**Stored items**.
________________________________________

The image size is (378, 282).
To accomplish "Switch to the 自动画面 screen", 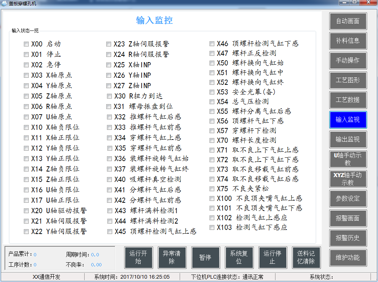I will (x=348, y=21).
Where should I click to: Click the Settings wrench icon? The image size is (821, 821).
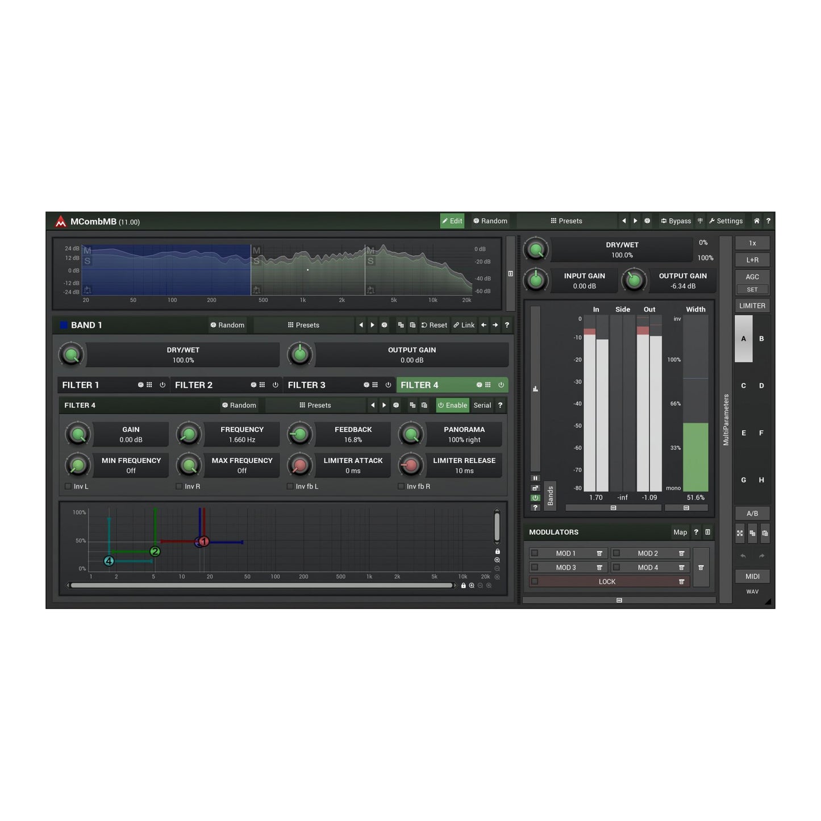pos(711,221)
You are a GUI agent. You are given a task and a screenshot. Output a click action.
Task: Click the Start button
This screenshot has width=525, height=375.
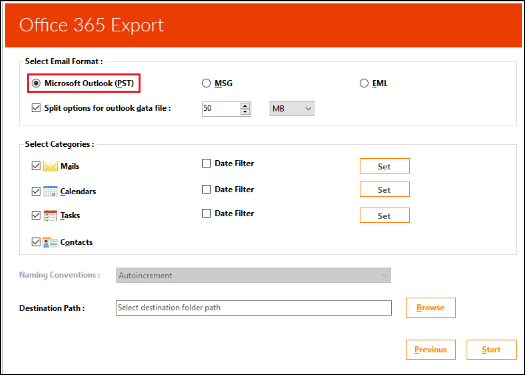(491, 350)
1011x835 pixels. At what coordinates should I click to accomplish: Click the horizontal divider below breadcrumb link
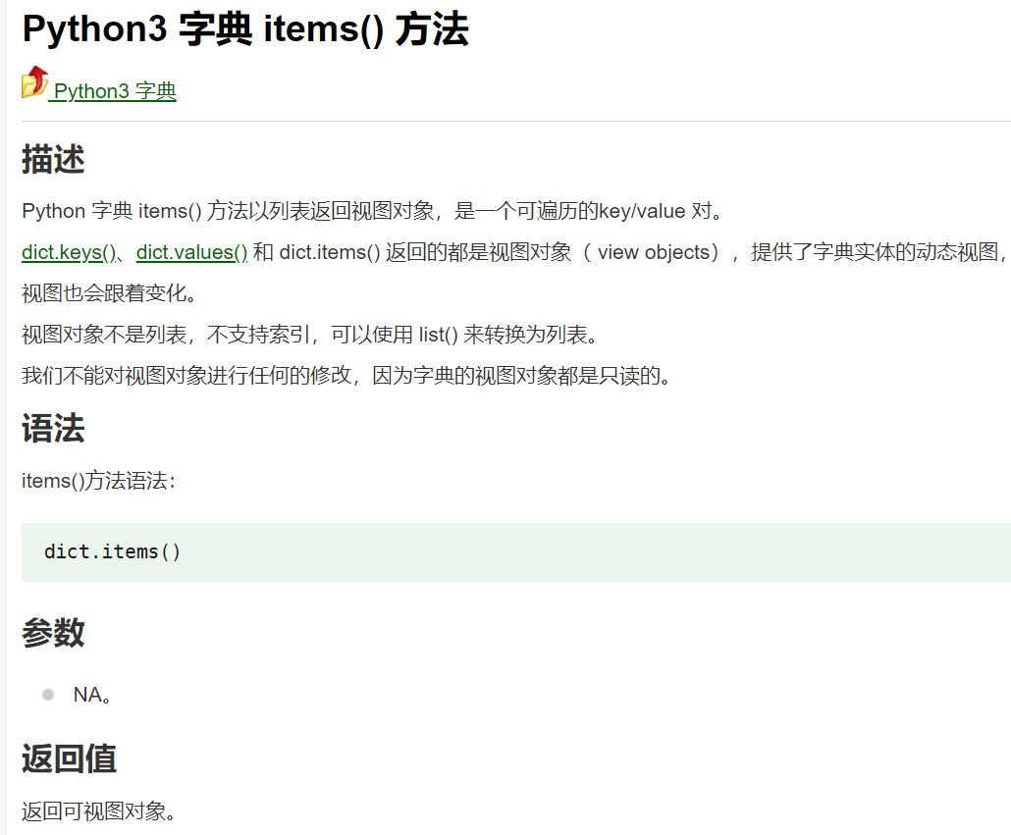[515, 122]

________________________________________

**EXERCISE INSTRUCTIONS**.
Write out the lines that run from the line containing "You are a GUI" to the end of the entries, inclusive, exactly as written. Skip every picture.

**RESULT OF THE EXERCISE**.
You are a GUI agent. You are given a task and a screenshot. Output a click action.
Task: Click the Start button
This screenshot has width=525, height=375.
(491, 350)
1011x835 pixels. At what coordinates should I click to accomplish: Click the horizontal divider below breadcrumb link
[515, 122]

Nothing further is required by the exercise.